La base de ce travail porte donc sur l’hypothèse d’un paradoxe sensorimoteur qui pourrait être à l’origine du développement des facultés imaginaires et des structures cognitives de la pensée dans notre espèce. La sensorimotricité est un terme qui décrit l’interaction constante dont nous faisons l’expérience entre nos stimulations sensorielles et nos réponses motrices, qui nous permet d’interagir avec notre environnement. Par exemple, pour me saisir d’un objet, je coordonne le mouvement de ma main avec mes perceptions sensorielles.
[Note : Quand on parle de “paradoxe sensorimoteur”, on parle d’une situation particulière dans notre développement qui met en contradiction ce mode d’interaction courant de notre corps avec notre environnement (surtout si l’on se place du point de vue de nos ancêtres avant le développement des facultés du langage). Un exemple de ce type de paradoxe est le fait de regarder sa propre main en face de soi, que la bipédie rend plus accessible : cette main ne peut pas être l’objet de ma considération et le moyen de m’en saisir en même temps. La boucle de la sensorimotricité est rompue et l’image mentale qui en résulte ne peut se résoudre dans l’action de saisir – cela pourrait marquer la naissance des structures de l’imaginaire.]

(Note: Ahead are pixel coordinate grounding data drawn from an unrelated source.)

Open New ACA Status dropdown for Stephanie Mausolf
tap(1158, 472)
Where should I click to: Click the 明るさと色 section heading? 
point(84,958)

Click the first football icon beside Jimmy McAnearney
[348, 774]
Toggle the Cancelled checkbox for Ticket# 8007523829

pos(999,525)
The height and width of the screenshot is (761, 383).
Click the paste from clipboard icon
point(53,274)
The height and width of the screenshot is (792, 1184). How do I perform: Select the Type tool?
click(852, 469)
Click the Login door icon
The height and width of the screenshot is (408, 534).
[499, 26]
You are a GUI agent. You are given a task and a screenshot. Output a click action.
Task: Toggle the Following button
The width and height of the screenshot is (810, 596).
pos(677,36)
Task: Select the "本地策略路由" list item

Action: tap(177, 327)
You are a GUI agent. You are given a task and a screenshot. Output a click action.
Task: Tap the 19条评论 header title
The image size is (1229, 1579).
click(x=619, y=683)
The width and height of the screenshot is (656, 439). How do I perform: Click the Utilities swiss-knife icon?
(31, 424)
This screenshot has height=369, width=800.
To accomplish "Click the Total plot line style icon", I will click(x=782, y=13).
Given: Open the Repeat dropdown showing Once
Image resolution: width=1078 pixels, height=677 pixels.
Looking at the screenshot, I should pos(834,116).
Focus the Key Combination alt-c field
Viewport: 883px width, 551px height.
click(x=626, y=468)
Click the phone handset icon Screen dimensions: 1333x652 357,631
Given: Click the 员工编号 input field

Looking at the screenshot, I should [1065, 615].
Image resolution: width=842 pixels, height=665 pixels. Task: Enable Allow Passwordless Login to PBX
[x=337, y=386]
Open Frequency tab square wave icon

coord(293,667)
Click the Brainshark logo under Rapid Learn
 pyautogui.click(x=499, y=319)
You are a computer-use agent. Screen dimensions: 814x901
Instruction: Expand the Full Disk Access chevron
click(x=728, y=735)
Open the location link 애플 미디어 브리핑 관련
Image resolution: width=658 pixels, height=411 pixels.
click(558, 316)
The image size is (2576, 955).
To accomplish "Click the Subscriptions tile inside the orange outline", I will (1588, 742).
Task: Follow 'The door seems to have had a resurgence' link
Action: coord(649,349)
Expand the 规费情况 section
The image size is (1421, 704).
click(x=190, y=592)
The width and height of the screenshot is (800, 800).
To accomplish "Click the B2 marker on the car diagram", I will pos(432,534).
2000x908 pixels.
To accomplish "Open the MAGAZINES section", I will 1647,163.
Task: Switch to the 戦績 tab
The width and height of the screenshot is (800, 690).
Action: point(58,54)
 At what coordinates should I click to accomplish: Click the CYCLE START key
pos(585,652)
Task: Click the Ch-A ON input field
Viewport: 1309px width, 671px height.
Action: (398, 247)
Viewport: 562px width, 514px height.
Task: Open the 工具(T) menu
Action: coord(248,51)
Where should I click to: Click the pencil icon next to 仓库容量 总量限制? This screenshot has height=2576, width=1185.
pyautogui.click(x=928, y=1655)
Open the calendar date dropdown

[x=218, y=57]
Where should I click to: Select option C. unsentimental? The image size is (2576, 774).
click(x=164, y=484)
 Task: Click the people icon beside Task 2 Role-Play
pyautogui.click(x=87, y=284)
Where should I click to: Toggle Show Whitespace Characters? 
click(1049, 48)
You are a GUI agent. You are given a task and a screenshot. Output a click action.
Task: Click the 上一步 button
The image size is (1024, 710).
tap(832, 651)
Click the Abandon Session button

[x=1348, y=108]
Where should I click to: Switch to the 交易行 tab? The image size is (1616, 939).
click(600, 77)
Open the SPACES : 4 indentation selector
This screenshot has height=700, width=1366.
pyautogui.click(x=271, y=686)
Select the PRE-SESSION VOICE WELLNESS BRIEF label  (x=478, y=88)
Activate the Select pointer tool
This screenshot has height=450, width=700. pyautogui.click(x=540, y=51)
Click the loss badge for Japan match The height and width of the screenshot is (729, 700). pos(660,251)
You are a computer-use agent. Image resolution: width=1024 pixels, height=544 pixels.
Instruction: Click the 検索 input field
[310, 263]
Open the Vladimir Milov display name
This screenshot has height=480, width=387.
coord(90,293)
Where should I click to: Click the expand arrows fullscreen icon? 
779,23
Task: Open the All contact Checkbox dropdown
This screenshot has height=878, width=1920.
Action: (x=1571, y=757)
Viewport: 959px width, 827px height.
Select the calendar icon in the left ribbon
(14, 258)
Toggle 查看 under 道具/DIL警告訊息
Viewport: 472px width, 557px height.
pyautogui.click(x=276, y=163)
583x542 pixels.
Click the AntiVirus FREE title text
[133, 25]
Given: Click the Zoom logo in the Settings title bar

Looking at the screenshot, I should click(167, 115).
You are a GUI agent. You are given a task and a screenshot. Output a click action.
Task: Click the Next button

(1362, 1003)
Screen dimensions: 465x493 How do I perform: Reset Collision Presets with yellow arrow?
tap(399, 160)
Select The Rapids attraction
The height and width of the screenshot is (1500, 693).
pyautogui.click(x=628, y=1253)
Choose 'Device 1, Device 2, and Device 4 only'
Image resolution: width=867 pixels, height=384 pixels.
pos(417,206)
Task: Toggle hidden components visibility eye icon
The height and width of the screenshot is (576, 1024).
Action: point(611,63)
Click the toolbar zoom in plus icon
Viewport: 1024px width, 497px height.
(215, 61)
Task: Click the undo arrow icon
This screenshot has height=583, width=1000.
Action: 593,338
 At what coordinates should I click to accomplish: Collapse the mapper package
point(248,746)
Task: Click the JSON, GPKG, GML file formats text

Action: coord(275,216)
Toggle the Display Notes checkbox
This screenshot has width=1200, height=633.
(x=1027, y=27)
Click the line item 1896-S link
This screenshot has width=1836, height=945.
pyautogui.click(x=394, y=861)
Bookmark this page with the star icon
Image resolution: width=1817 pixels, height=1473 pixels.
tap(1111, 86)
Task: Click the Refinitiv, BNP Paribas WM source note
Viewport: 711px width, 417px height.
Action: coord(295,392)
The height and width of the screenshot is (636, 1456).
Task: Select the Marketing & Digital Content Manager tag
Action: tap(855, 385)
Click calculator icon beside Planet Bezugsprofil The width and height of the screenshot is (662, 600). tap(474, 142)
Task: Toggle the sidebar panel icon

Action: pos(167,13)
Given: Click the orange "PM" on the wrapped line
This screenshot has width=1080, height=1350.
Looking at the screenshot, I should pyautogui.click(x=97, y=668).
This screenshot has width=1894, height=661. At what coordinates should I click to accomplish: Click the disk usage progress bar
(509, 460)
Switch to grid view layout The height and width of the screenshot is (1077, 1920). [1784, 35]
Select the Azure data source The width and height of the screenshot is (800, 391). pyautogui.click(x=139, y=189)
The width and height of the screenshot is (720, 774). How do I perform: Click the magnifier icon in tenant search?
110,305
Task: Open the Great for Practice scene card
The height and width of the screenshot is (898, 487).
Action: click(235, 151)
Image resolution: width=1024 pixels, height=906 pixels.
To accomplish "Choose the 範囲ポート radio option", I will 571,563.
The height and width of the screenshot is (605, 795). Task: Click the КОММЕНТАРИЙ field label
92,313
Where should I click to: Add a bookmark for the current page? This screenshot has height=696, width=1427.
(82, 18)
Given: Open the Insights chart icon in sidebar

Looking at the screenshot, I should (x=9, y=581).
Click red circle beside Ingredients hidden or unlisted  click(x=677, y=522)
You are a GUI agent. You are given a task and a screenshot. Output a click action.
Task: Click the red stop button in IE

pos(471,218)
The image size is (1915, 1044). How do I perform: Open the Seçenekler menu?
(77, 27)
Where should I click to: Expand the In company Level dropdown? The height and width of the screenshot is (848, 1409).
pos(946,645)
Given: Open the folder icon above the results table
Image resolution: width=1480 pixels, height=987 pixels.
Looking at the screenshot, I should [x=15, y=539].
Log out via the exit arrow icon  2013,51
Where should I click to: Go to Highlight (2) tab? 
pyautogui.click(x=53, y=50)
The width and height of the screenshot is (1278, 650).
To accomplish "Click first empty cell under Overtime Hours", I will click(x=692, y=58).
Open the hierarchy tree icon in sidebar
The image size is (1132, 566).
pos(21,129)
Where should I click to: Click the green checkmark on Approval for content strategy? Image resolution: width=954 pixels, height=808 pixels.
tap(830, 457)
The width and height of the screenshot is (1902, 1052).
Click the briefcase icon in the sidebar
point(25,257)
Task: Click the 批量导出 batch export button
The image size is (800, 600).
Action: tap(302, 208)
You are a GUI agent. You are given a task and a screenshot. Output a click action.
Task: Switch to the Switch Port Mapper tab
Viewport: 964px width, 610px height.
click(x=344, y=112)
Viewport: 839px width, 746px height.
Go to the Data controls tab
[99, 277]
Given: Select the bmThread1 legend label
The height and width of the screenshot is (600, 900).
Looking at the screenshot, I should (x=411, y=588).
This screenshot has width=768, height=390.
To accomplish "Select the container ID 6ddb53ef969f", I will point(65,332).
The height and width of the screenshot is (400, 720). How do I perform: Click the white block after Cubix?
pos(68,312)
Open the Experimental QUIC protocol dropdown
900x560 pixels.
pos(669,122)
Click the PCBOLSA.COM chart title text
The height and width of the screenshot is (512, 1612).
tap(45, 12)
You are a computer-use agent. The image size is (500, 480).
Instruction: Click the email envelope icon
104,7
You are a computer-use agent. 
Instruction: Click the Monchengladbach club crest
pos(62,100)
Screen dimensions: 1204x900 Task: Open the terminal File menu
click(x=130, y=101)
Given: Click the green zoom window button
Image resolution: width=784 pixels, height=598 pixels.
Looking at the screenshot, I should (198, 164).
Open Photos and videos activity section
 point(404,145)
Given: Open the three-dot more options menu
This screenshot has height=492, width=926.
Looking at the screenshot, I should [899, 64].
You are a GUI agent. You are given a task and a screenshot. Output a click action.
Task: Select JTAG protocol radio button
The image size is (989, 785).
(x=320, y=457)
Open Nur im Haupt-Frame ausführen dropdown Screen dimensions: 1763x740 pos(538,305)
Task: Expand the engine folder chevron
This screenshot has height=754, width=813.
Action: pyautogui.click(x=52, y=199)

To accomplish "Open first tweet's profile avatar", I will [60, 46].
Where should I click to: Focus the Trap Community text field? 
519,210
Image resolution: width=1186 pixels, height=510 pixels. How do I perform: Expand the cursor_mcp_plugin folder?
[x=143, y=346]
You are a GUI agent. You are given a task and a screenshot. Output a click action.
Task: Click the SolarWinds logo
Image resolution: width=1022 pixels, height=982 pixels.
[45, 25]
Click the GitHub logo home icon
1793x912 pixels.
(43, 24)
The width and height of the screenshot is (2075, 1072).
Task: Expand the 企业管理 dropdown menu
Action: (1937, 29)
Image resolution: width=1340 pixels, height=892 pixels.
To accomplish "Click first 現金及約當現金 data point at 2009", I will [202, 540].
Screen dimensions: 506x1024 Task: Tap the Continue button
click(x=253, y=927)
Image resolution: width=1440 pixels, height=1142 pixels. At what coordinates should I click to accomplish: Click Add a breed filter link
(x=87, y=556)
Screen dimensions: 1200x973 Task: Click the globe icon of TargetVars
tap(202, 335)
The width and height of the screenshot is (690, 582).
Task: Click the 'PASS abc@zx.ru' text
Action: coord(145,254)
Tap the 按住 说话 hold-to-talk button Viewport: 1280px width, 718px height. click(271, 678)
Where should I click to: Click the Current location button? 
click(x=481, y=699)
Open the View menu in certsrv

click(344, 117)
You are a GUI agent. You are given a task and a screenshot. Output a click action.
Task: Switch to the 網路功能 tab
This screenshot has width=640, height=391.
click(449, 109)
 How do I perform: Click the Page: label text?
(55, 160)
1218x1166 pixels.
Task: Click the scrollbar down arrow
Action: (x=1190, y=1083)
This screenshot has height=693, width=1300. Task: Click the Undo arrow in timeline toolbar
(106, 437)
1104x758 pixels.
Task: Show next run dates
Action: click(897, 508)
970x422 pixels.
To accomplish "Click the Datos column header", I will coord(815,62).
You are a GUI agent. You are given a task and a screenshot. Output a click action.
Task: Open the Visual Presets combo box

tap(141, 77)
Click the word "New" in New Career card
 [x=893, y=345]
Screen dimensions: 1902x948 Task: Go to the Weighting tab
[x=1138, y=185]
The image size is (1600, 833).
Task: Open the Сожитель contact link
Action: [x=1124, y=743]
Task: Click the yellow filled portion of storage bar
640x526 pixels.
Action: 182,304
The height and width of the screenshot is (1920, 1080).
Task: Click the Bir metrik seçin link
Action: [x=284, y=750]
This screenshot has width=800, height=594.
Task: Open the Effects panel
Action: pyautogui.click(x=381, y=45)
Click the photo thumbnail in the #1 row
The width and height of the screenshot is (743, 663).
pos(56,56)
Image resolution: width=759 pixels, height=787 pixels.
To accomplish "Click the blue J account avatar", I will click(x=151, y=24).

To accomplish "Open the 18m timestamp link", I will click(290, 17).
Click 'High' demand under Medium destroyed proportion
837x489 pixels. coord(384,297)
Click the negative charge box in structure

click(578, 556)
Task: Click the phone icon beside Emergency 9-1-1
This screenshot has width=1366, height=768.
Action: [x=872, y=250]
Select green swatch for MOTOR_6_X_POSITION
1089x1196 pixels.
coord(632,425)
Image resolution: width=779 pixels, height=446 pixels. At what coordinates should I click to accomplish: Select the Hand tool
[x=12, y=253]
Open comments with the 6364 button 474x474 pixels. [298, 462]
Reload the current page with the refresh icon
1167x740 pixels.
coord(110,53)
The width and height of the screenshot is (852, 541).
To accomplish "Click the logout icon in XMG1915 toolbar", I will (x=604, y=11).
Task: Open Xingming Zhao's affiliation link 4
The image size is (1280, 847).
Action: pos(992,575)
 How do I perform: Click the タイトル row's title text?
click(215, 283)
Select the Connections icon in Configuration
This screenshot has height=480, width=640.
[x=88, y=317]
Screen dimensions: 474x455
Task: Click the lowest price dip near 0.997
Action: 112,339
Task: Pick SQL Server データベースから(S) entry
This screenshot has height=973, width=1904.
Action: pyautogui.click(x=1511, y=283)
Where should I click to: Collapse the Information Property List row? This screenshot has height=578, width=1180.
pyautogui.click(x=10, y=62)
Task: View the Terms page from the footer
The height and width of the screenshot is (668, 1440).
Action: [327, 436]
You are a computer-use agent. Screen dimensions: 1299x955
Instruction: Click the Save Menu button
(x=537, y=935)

Le point de départ de la méthode “polyrythmique” serait donc d’accepter ce postulat comme un principe de base : notre activité de pensée et tout notre univers mental seraient fondés sur un paradoxe. Mais une des conséquences de ce postulat est que cette même condition fondamentale pour qu’il y ait de la pensée est impossible à résoudre. On ne peut qu’apprendre à vivre avec ce paradoxe.
Je propose donc à partir de ce principe une méthode dite “polyrythmique” en cinq étapes, d’abord par un travail didactique et théorique, puis pratique :
1) L’apprentissage et la compréhension du fonctionnement relativement autonome de notre vie mentale (par exemple, l’absence d’un contrôle absolu sur notre flux de pensée), mais aussi des états de dissociation que ce fonctionnement provoque vis-à-vis de nos interactions avec l’extérieur. En somme, il s’agit de comprendre que bien que nos représentations mentales soient issues de notre mémoire corporelle, elles se substituent en fait à sa mise en action, la bloquent et la simulent.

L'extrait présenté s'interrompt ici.